Even as a young kid, I was always drawn to the singer-songwriters like James Taylor and Harry Chapin. I was so moved by their lyrics and voices. The first album I bought at ten was Harry Chapin’s Taxi. I was mesmerized at their ability to captivate an audience with only their words, voice, and acoustic guitar, and I wanted to be like them.
How did you learn to sing/write/to play?
I started taking guitar lessons around 12 because I wanted to be able to play and sing James Taylor’s Fire and Rain. Because I was so into sports and was a competitive tennis player. I didn’t really have time to study the guitar seriously until college. In college, I started taking guitar, piano, and voice lessons.
I worked at it with the same commitment and discipline I had put into tennis, and I still study my craft with the same intensity all these years later. I love the challenge of trying to be a great musician, writer, and performer, and it’s something one can always improve on.
What was the first concert that you ever went to and who did you see perform?
I was eleven when my mom took me to see Neil Diamond! It was a big arena concert,and I was captivated and moved by the whole experience. I wasn’t even a Neil Diamond fan, but I still loved every minute!
How could you describe your music?
I describe myself as a singer-songwriter with a contemporary edge. I know that sounds pompous, and I hate sounding that way, but it’s the best way I feel I can describe myself. I am definitely a singer-songwriter at heart, but I feel that terms implies a mellowness that does not fit me. My voice and my music has an energy and edginess to it .
Describe your creative process?
I will have an idea for a song, and I will think about it for a while before even trying to write anything. I will know how I want it to sound, the musical style of the guitar I am after, and what I want to convey lyrically. I like to write the music and the lyrics at the same time, so I have to have a good idea of the direction I am going.
I write from personal experience, and I also draw a lot of inspiration from other people and their experiences. I am constantly reading and I love documentary movies. Often I am so moved by an individual and their story, that I will feel inspired to write about them! It’s also my way of sharing stories of amazing people who I feel deserve to be known.
What is your main inspiration?
My inspiration is to write my “Taxi” or my “Fire and Rain,” and to be able to captivate an audience with just my personality, my voice, and my guitar. This is really what keeps me going in the music industry. I have written some really good songs, and I am a good singer and performer, but I have not reached my goals yet.
I realize I have set the bar really high! I am comparing myself to some of the best musicians and performers out there. I am comparing my songs to classics that are as great today as they were 50 years ago! My dream is to play theaters where the people are there to hear my music, and where I have the opportunity to really connect with the audience.

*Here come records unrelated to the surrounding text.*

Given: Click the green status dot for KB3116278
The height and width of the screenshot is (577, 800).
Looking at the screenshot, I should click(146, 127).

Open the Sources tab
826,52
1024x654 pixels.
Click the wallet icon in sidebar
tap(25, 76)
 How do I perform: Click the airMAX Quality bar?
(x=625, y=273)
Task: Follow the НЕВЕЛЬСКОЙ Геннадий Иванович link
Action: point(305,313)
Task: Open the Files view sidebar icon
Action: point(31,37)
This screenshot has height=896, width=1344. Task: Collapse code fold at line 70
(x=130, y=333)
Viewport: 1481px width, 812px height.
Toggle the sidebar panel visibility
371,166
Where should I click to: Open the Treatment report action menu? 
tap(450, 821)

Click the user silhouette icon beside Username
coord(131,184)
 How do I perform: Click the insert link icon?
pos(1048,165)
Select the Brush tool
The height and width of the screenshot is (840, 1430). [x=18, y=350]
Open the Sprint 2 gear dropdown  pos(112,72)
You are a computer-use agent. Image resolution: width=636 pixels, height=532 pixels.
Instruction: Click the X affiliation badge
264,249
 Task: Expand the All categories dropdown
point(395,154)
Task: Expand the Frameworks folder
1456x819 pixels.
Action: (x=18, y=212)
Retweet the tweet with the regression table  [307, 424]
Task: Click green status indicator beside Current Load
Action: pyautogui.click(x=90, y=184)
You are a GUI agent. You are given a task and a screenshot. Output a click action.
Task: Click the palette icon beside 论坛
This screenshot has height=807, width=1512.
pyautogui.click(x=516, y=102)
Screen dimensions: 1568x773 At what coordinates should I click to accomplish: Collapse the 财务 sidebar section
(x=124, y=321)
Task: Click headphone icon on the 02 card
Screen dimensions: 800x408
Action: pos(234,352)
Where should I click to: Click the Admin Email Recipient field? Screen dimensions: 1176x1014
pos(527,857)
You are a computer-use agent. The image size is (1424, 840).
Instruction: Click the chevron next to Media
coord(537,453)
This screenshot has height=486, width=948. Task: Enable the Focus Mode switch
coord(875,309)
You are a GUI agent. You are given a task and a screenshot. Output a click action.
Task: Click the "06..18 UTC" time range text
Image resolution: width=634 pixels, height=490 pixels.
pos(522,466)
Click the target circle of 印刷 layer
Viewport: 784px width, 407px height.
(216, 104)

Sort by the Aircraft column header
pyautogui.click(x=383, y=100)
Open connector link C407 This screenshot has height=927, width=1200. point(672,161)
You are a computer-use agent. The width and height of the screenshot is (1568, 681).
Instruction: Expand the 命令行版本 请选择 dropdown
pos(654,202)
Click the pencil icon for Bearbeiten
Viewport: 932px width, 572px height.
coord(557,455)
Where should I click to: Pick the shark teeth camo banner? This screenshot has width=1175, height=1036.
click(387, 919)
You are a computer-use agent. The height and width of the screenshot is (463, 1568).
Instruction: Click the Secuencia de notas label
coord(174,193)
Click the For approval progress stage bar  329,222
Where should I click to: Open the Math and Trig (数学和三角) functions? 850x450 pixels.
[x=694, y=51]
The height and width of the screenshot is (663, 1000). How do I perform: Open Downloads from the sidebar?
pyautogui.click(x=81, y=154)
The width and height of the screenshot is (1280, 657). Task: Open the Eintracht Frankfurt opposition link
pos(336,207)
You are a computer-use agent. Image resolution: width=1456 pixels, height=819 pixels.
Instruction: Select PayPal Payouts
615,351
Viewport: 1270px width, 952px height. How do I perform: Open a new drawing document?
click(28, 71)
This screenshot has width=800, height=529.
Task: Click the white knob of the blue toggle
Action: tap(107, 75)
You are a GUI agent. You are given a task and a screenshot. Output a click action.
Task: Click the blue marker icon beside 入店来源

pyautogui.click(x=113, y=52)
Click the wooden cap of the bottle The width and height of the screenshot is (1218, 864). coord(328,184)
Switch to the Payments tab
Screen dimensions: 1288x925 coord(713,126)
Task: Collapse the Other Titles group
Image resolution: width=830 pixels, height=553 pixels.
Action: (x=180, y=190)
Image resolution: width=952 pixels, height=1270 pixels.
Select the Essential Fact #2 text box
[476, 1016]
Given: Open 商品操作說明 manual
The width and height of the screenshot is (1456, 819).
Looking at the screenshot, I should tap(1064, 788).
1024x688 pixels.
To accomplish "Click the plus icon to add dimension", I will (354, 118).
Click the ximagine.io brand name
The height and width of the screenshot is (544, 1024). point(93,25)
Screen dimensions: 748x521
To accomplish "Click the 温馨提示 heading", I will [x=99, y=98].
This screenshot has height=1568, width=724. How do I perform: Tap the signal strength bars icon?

What musician do you admire most and why?
This is so tough as there are so many musicians I admire for different reasons. I admire James Taylor for the depth of his music and lyrics, and for sounding as good today as when he started. I admire James Bay for being such a great artist while remaining so humble and nice to his fans. I admire Billy Joel for his incredible piano skills while also being so smart, funny, and engaging. The list goes on and on, and I cannot choose just one.
Did your style evolve since the beginning of your career?
When I started, my style was very mellow. I was not a great songwriter or guitarist, and this really limited the style of music I could write and perform. I wanted to write more upbeat songs and have more energy in my shows, and I worked very hard on my craft to achieve that. I even became more electric and rock in the middle of my career.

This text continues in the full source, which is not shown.